To deride this trait in Canadians only cheapens the values that are a vital part of our identity. If this stretches conventional reason for some, then perhaps the strong public reaction to ideas like the GRAND Canal is more understandable in the contexxt of opinion polls that consistently place environmental issues, and water issues in particular, at the top of the list. This public concern is shared internationally, as the recent report of the World Commission on Environment and Development points out so well. 
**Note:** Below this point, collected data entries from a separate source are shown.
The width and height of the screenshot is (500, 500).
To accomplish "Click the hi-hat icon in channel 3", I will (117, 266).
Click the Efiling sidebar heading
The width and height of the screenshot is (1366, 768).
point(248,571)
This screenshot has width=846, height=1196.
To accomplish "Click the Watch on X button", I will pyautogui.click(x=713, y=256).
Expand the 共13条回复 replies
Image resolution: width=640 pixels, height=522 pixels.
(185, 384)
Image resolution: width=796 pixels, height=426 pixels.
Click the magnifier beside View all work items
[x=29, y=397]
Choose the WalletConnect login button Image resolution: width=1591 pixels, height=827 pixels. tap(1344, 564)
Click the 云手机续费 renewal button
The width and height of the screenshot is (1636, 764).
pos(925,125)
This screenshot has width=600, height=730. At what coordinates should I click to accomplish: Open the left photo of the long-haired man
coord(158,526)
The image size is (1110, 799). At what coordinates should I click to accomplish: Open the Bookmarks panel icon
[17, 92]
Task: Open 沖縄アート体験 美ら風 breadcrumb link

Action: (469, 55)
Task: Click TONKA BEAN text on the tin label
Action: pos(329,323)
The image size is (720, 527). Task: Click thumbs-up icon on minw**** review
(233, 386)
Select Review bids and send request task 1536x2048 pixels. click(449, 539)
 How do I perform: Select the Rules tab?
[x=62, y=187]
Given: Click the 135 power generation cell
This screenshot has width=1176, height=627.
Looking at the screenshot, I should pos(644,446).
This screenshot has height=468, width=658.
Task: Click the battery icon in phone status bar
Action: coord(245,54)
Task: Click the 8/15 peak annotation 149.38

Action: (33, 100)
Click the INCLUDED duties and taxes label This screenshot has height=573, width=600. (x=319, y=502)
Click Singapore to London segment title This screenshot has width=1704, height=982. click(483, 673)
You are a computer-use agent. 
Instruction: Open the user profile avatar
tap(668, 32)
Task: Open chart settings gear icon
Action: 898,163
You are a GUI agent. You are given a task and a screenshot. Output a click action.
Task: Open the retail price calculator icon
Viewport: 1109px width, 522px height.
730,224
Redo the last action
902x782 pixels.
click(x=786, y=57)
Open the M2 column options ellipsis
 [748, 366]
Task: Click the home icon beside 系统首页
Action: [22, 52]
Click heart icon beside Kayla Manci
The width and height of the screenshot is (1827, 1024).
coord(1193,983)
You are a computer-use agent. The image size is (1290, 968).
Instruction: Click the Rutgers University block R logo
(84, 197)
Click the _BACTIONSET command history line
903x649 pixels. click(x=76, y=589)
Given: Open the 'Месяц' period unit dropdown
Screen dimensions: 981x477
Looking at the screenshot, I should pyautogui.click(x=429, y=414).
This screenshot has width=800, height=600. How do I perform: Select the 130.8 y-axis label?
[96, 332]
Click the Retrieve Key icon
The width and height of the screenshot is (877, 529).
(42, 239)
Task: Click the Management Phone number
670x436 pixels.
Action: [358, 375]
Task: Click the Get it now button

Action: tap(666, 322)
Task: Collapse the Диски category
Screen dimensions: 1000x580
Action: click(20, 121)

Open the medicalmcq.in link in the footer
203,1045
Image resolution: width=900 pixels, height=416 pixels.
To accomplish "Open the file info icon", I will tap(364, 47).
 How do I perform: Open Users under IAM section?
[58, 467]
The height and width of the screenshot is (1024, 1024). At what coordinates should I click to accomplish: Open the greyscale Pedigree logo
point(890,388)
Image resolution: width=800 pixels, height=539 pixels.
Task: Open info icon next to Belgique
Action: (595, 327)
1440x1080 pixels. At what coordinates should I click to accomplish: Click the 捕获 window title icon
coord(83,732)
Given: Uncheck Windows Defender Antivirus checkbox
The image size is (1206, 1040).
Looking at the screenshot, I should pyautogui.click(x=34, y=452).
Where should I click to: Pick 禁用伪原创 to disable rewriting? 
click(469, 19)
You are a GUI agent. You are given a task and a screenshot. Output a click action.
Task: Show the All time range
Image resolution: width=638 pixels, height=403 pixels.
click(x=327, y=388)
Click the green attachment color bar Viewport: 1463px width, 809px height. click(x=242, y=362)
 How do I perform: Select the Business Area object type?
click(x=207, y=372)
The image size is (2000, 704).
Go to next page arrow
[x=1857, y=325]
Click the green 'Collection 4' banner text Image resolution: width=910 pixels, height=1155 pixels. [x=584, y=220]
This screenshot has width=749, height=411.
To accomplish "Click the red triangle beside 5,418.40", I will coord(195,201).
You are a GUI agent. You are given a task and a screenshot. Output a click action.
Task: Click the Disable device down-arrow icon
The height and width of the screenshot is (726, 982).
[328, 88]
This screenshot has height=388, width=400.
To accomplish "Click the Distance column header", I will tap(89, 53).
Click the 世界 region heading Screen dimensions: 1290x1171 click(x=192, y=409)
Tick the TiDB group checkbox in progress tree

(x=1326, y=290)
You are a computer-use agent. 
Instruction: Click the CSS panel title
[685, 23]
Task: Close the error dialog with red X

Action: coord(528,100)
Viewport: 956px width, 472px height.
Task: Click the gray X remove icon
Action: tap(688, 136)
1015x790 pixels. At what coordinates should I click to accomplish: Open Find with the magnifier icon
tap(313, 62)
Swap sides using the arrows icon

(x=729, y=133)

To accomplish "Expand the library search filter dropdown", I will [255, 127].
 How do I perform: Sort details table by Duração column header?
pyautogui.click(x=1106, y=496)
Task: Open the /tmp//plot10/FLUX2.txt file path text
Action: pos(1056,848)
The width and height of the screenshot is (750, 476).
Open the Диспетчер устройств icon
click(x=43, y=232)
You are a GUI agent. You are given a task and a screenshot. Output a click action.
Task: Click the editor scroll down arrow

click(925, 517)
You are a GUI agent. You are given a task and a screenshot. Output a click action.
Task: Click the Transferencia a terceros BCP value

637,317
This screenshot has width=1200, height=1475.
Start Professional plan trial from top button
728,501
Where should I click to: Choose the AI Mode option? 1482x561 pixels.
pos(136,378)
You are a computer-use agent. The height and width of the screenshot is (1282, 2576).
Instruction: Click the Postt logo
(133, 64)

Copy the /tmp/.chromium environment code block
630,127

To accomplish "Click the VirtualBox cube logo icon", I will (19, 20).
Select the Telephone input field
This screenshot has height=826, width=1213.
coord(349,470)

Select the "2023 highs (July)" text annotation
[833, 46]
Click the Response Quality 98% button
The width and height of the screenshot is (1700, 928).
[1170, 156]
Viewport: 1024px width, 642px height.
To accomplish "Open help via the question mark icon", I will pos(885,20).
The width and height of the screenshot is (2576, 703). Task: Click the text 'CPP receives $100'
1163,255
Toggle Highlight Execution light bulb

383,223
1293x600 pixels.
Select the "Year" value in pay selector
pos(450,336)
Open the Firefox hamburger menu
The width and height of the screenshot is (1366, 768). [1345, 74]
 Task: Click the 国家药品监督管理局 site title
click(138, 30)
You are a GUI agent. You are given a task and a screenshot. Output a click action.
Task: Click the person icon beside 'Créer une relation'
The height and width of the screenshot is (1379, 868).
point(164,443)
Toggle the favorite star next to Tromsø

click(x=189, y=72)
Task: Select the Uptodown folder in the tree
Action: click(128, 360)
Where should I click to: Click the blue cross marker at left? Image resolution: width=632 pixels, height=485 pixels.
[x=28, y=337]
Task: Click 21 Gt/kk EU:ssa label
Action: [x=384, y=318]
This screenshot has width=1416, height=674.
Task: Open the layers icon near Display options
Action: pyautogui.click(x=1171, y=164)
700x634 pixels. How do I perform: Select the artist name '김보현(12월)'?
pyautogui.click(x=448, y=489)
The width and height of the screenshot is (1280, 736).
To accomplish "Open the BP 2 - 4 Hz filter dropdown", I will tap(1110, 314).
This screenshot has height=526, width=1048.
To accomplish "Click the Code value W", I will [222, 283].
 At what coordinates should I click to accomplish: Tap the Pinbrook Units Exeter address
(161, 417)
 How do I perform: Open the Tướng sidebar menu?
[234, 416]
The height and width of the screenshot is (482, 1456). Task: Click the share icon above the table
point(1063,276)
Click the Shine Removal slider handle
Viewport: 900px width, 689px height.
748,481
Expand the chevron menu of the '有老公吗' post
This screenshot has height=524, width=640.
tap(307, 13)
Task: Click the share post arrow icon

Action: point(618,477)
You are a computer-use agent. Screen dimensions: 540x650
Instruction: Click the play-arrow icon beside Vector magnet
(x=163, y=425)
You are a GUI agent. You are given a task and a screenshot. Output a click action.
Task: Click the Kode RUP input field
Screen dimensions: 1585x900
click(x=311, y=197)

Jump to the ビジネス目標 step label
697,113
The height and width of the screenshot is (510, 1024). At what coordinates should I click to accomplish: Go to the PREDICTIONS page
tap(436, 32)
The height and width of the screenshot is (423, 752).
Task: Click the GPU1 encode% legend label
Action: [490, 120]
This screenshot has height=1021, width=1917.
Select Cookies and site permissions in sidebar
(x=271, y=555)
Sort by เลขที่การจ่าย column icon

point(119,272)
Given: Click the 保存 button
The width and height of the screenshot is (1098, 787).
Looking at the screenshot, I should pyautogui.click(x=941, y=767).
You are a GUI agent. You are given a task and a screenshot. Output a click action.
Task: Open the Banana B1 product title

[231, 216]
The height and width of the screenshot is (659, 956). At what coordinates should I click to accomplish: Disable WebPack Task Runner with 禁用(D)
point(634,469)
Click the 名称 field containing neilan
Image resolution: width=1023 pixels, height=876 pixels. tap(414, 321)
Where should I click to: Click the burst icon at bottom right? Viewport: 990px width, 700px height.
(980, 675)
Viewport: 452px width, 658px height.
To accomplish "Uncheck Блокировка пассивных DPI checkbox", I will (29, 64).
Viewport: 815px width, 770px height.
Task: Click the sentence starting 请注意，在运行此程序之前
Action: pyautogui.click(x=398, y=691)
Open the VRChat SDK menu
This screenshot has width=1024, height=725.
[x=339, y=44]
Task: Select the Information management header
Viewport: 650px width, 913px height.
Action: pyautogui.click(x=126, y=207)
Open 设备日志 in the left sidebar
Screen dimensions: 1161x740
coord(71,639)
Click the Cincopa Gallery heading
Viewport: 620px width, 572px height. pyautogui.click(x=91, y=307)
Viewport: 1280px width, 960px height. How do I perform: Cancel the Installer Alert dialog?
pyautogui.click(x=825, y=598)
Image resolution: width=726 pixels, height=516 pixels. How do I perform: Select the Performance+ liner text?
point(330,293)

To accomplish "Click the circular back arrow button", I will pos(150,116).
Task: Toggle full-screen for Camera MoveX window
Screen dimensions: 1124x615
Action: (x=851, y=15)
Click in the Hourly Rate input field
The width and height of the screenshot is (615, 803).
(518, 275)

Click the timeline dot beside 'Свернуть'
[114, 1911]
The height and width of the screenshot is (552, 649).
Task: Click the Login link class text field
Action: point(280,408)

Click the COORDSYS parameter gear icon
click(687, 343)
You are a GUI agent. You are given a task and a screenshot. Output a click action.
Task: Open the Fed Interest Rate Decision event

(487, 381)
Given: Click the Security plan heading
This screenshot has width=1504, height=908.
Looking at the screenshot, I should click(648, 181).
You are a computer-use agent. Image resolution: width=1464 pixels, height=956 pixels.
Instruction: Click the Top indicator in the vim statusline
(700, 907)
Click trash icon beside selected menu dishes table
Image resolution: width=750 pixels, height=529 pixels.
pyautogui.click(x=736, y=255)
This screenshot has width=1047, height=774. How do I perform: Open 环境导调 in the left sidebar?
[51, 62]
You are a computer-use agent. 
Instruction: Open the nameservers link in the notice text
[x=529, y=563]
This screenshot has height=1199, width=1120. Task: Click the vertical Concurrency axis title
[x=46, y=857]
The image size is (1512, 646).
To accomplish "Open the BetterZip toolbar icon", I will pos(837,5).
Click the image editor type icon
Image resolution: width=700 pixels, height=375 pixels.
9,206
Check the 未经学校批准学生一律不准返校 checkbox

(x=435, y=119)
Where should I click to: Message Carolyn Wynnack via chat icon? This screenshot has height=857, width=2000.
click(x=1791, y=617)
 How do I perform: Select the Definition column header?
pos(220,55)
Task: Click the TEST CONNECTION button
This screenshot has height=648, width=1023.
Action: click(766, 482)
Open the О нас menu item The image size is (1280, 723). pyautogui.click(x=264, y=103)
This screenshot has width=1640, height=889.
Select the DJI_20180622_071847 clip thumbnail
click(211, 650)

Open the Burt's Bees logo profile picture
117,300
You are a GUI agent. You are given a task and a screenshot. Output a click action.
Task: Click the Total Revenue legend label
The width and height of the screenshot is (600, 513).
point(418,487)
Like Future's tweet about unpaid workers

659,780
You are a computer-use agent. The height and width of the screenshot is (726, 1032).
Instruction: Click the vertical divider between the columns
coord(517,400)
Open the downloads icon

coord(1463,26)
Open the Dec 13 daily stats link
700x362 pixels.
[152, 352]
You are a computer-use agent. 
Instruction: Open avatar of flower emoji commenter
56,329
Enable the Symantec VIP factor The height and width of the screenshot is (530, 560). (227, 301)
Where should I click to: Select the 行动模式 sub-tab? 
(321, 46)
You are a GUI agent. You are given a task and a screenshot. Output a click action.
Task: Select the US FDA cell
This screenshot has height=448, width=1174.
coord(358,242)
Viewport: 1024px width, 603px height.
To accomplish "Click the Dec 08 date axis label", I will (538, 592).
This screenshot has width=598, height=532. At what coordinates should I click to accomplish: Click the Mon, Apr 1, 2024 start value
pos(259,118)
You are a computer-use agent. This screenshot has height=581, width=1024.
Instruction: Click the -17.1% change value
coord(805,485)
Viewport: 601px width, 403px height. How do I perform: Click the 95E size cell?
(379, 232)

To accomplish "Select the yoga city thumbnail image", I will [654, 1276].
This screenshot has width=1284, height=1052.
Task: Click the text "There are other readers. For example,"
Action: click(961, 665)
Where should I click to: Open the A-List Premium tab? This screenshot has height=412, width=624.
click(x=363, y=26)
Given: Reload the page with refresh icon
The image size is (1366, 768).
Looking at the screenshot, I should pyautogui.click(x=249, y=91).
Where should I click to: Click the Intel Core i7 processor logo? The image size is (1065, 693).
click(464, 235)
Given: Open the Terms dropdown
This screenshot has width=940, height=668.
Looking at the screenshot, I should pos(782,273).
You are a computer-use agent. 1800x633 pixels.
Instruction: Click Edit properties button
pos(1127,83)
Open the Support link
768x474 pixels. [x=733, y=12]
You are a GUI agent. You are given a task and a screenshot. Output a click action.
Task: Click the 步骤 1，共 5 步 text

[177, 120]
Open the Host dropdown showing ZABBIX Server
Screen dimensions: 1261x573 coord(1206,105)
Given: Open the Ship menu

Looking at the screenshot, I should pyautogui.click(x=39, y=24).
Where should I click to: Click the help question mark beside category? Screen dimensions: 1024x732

The dedication of waters from Canada to the United States on the scale envisaged by the GRAND Canal does raise serious continental questions. For example, such a scheme, if it were feasible, would create a permanent and direct American interest in one of our most basic resources. The waters of the Great Lakes are already shared, but that arrangement would be extended north and south. If the scheme actually does what its proponents claim, it would create a lifeline from the U.S. Midwest and Sothwest up through the Great Lakes into Canada's North. Americans wuld be dependent on that supply of water, water they will increasingly see as their own, their right, and vital to their continued well-being. But there are real possibilities for tension and serious misunderstandings that cannot be overlooked. The implications of establishing the GRAND Canal scheme with its origins in Canada and criss-crossing the nation's heart -land are at the core of the decision-making process. These decisions
 cannot be made lightly. They are not in the purview of engineers. Problems, where they do exist, can always be addressed in more than one way. The choices must not be artificially defined nor should they be restricted by short-term, vested interests. And fear whipped up to suit a cause should be understood to be the emotional blackmail that it is. 
Water shortages exist now, and they may get worse in some regions, but it is important to remember that these shortages are defined by human use and abuse of water resources. Resource specialists and users worldwide see augmented supply as only one aspect of the solution to shortages. Using very expensive and massive water transfers is increasingly suspect. More often the real issue is seen to be in the laws, regulations, economies, and management techniques that drive our manipulation of water. Within that, demand management through efficiency of use, conservation, and realistic pricing offer immediate means to address shortages. If history can teach us anything, it will show that few water shortages are solved in the long run by throwing more water at the problem. More elegant solutions are worth pursuing as the avenue of first recourse. 
Perhaps, in the end, the GRAND Canal scheme, or some variation of it, may be necessary, even desirable. If so, we must accept that it is fraught with issues that can be ignored only at our peril. Today, the scheme is more symbolic of the potentially fatal water mismanagement we are quietly perpetuating than it is of any solution that will provide a sustainable future. In all the talk and promotion, hopefully, we will be wise enough to see that sustainable future as the real issue to be addressed. If nothing else, Kierans could be just one more "agent provocateur" that compels us to do so.